• WHAT IS NEEDED
List all the lines in these records that hold "Given".

• SUPPLIED RECORDS
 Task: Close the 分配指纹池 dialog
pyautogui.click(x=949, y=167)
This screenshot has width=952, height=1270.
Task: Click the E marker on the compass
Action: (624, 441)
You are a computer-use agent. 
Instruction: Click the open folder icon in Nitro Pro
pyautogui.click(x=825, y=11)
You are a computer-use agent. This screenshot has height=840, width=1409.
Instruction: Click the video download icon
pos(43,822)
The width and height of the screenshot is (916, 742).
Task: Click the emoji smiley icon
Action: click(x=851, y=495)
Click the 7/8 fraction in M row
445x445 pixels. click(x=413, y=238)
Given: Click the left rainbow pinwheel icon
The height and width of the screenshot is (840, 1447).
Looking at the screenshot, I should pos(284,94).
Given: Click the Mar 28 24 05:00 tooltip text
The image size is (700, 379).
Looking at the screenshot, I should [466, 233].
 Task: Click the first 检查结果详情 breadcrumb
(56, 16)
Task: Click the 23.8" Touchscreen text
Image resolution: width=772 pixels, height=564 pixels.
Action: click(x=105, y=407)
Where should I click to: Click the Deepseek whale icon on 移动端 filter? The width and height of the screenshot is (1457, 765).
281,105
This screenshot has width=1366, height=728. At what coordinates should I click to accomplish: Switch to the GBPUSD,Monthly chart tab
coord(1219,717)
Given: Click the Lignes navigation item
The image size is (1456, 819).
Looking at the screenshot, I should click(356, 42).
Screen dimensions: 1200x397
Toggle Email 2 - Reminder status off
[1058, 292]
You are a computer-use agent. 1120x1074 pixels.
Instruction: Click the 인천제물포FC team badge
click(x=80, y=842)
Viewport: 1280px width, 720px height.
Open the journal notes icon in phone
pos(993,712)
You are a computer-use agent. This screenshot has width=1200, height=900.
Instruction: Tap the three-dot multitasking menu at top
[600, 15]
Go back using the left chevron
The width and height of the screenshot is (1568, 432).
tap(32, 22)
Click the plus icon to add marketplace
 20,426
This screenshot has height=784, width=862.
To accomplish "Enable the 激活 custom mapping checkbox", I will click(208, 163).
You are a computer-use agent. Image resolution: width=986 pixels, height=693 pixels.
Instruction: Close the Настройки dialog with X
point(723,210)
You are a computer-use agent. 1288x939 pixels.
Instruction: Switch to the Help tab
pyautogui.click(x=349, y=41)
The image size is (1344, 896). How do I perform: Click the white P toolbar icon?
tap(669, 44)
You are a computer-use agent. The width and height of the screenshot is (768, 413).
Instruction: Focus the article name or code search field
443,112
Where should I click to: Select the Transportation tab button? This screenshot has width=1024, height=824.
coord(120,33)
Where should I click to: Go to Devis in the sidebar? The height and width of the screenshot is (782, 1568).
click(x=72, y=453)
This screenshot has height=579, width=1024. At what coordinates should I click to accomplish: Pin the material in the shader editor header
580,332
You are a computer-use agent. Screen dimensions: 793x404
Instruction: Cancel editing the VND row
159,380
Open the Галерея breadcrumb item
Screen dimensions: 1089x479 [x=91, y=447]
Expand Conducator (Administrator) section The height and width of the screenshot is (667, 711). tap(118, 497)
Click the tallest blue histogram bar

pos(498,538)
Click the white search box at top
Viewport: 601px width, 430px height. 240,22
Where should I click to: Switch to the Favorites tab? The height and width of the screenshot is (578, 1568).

• RESPONSE TO THE TASK
Given: Click the left rainbow pinwheel icon
Given: Click the Mar 28 24 05:00 tooltip text
Given: Click the Lignes navigation item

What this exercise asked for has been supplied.